Department of Educational Foundations, Nnamdi Azikiwe University, Awka, Anambra State, Nigeria

Department of Early Childhood Care and Education, Nwafor Orizu College Of Education Nsugbe Anambra State, Nigeria

Under a Creative Commons license

Open Access

DOI : https://doi.org/10.47310/iajel.2021.v02i01.023

Received

April 3, 2021

Revised

April 9, 2021

Accepted

May 14, 2021

Published

June 6, 2021

Abstract

This study focused on the construction and standardization of Mathematics achievement test for Senior Secondary1 Students (SS1). A total of 80 item objective test items were initially generated from SS1 mathematics curriculum using a table of specification. The items were validated and passed through a process of item analysis by administering to a sample of 300 SS1 students. Forty items emanated from the item analysis and were further administered to 1000 SS1 students in Onitsha Educational Zone of Anambra State within a time interval of 1 hour.
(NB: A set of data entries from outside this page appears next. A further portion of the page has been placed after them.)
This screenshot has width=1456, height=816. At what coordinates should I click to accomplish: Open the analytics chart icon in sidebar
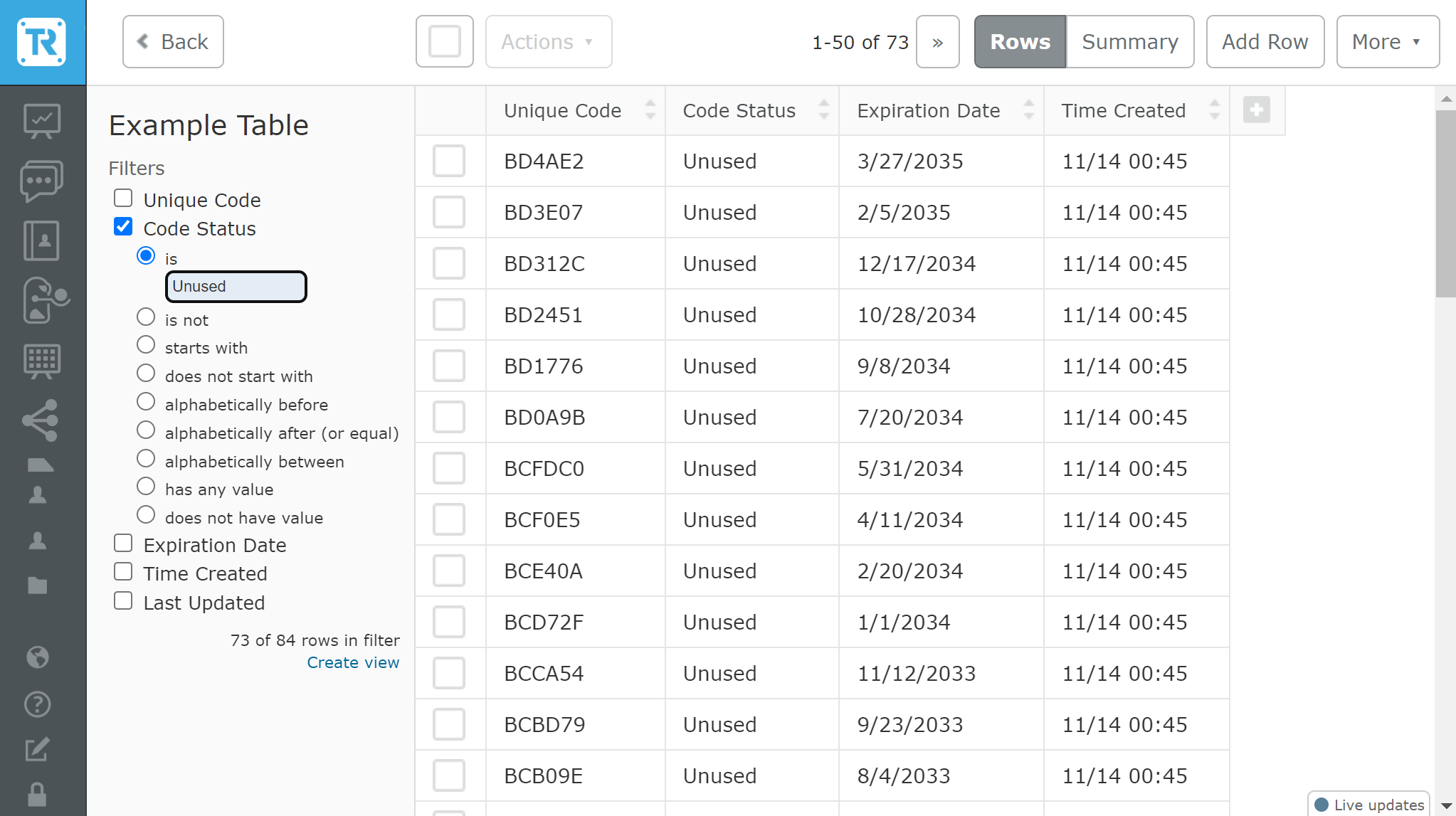point(42,121)
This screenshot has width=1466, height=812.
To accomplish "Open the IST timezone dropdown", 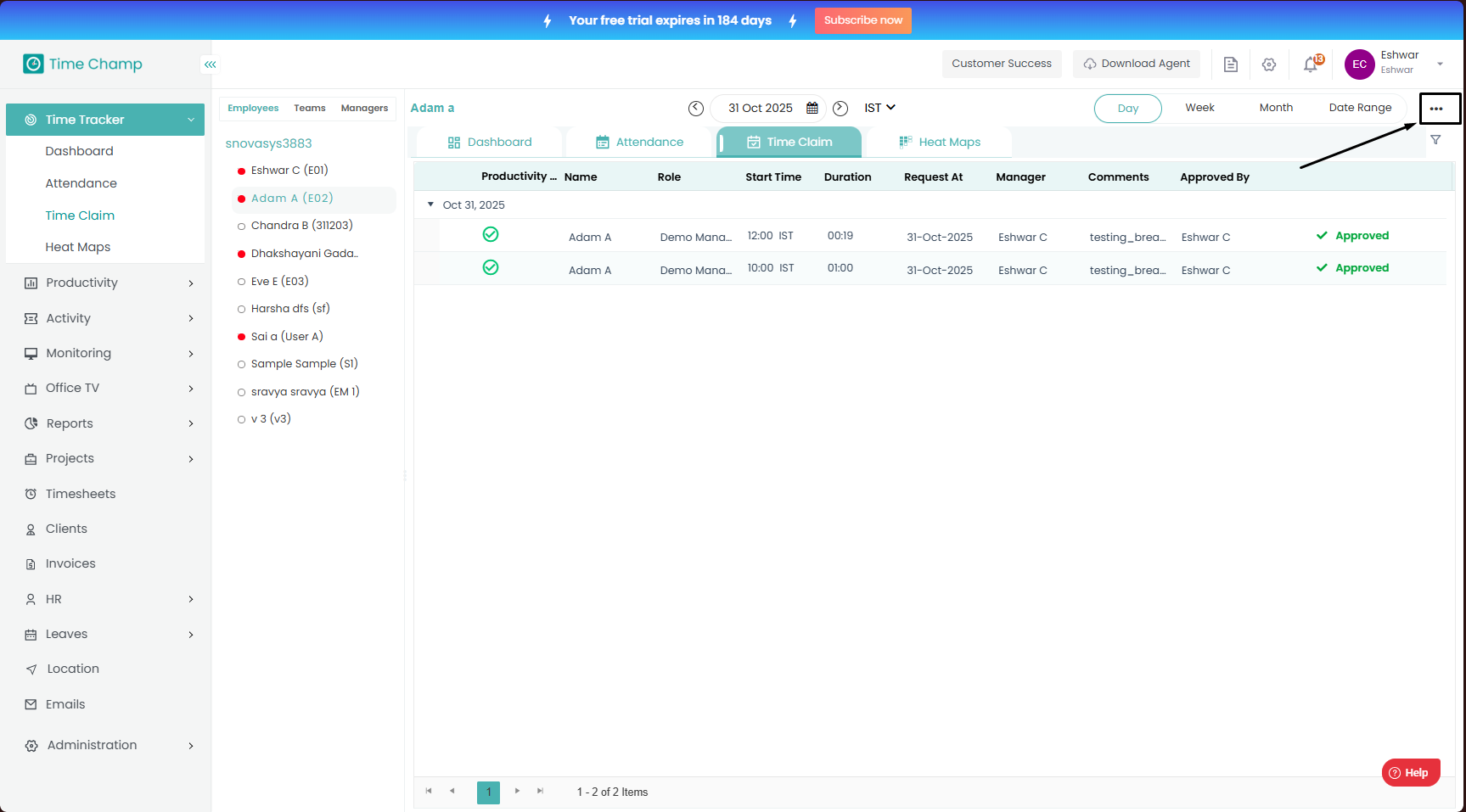I will click(x=879, y=108).
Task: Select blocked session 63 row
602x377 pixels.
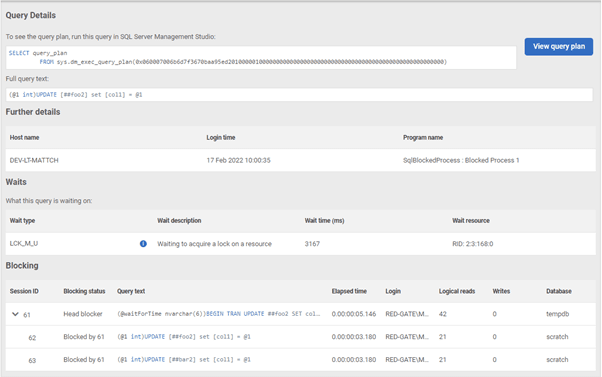Action: click(x=301, y=360)
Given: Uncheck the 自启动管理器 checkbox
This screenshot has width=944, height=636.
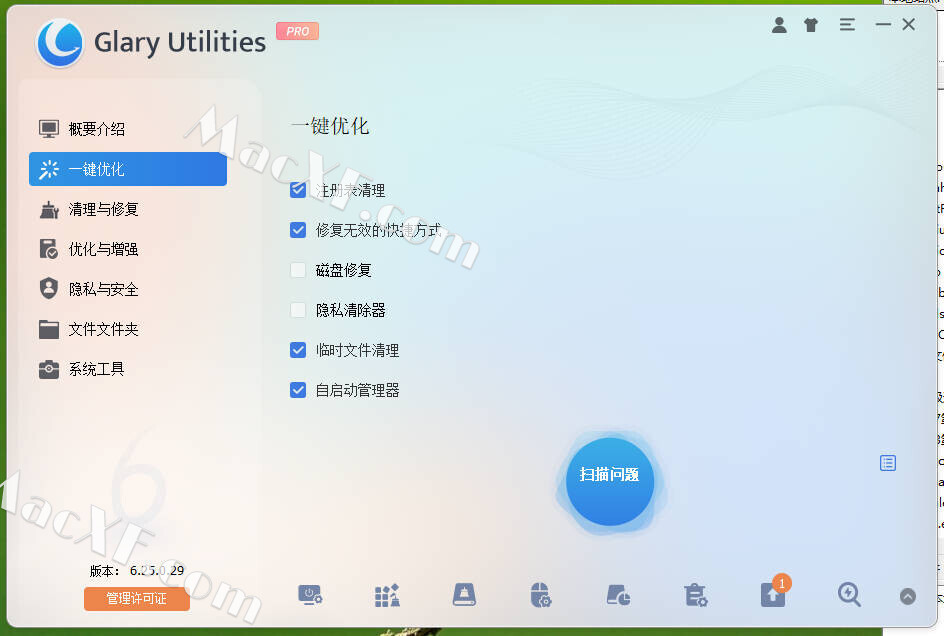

A mean score of approximately 22 was calculated and that became the norm for the 40 item objective test items. The study equally revealed that there was a statistically significant mildly positive relationship between the difficulty index and the discrimination index.

Keywords

Achievement Tests

Standardized Achievement Tests

Table of Specification

Item Analysis

INTRODUCTION

Testing is an integral part of the teaching learning process. Tests are ways of ascertaining the existence of some desired attributes or characteristics in the testee. Osegbo [1], defined tests, as “a set of standard questions presented to an individual or group of individuals to answer or respond to (pg 1)”. Tests are classified into different categories based on the purposes which they serve. For instance, there are performance tests, short answer tests, essay tests, multiple choice tests, true-false tests, matching tests, placement tests, diagnostic test, progress/achievement test, final progress/achievement test, proficiency test, aptitude test, norm referenced tests, criterion-referenced tests, summative tests, formative tests, group tests, individual tests, speed tests, power tests, verbal tests, non-verbal tests, culture baised tests, culture-fair tests, standardized tests, non-standardized tests etc. [1-3]. Roediger et al. [4], identified the benefits of testing to include:

Aiding retention as a result of retrieval
Identifying knowledge gaps
Learning more from the next study episode
Helping students to organize their knowledge
Improving transfer of knowledge to new contexts
Retrieval of untested materials
Improving metacognitive monitoring
Providing feedback to instructors
Improving students study habits

According to Sheeba [5], tests provide diagnostic feedback, help in setting standards, evaluate students’ progress, motivate performance etc. They also help teachers to appraise how successfully they are presenting materials and they provide students with indicators of what topics or skills they have not yet mastered and which they should concentrate on, thus reinforcing learning [2].

The present paper focuses on achievement test. Wu [6], sees achievement tests as “tests designed to measure the knowledge, skills and abilities attained by a test taker in a field, in a subject area or in a content domain in which the test taker has received training or instructions” (p.148). It measures present proficiency, mastery and understanding of general and specific areas of knowledge [7]. Kendra [8] equally stated that achievement tests measure an individual’s level of skill, accomplishments or knowledge in a specific area. In essence, achievement tests are tied to specific content domains, subject area or field. It ascertains student’s current level of knowledge and skill acquisition. It reveals students present level of attainment after training or instruction. As already pointed out about tests, achievement test could be of different types and can equally be based on different subject matters. However, in order to provide a valid source of comparing an individuals or groups relative performance in different areas, there is need to go beyond the classroom teacher-made tests. There is the need to provide norms. Thus the present study is focused on the construction and standardization of mathematics achievement test.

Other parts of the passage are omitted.